In our case, the manufacturer's change of the composition of folate and vitamin B12 reagents21 (folate III, vitamin B12 II) has led to lower results than the ones we used to obtain with previous versions (particularly for folate). In spite of this fact, the reference intervals stated in the vendor's insert are similar to the previous ones. This has prompted us to produce our own reference values.
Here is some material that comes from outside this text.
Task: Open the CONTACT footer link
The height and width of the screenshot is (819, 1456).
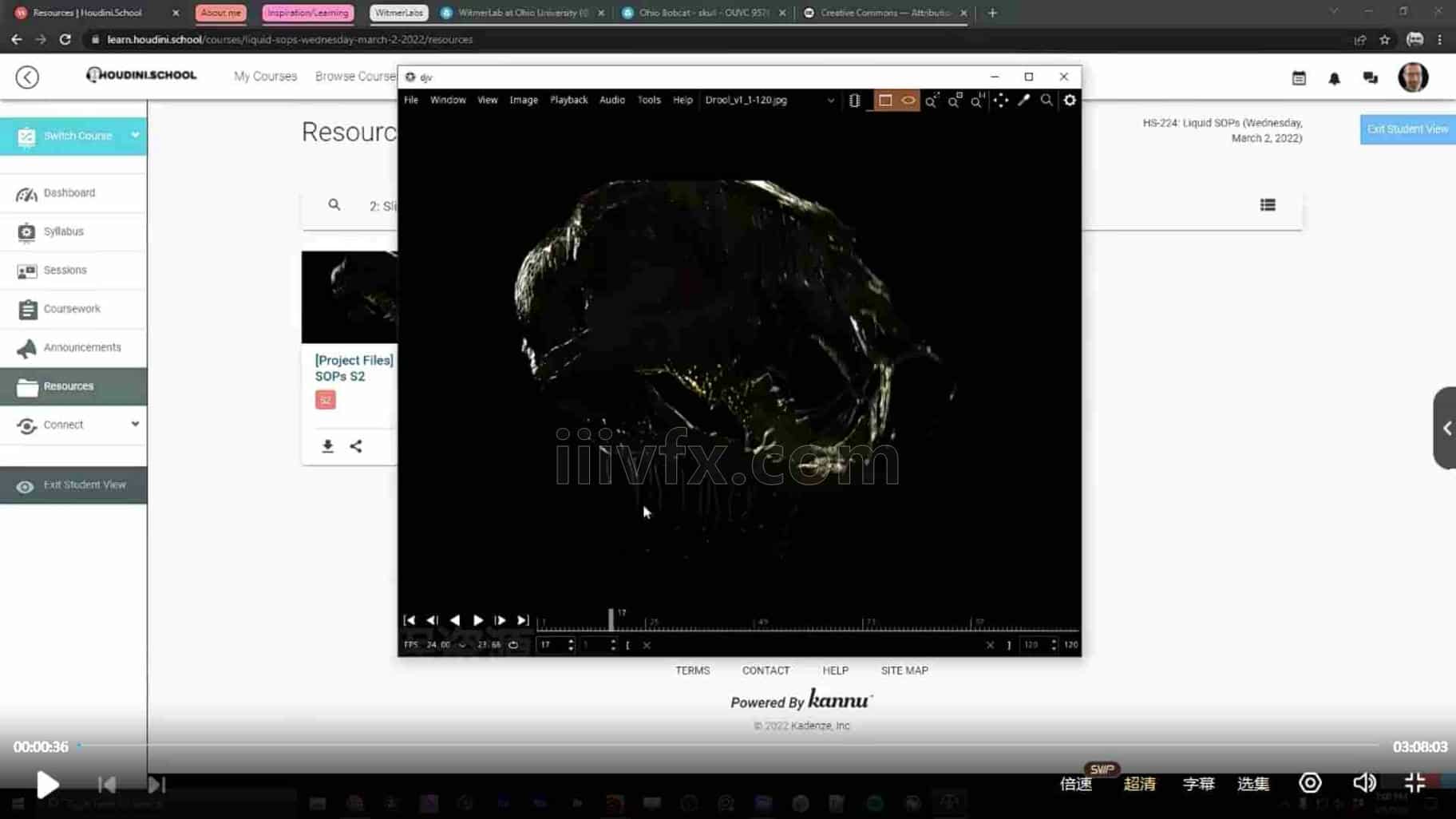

As we expected, in the case of folate we obtained a 2.5 percentile considerably lower than the one claimed by the vendor (2.2 vs. 4.6ng/mL, or 5 vs. 10.2nmol/L), although upper limits were similar. The difference was not so marked in the case of vitamin B12, but our 2.5 percentile was also lower than that claimed by the manufacturer (197 vs. 213.8pg/mL, or 145.8 vs. 158.2pmol/L). This fact reinforces the need of each clinical laboratory to build its own reference intervals. When we applied Harris and Boyd method19 to our data we found no age- or sex-related differences between serum vitamin levels. Although the influence of age in vitamin B12 status is well known,10–13 our sample did not include elderly people, a fact that explains the lack of difference between subclasses. Sex differences are not so clear cut in previously published studies,6,12 and accordingly we found no relation between reference intervals and sex.

A limitation of our study is that we did not measure other metabolites such as homocysteine, methyl malonic acid or red blood content of folate. Although this would have exceeded the scope of our study, it would have been interesting in order to define more precisely the cobalamin and folate status in our population. Unfortunately, we have no available methods for the routine determination of these analytes in our laboratory.

The Authors declare that they do not have any conflict of interest with the company which provides reagents and instrumentations.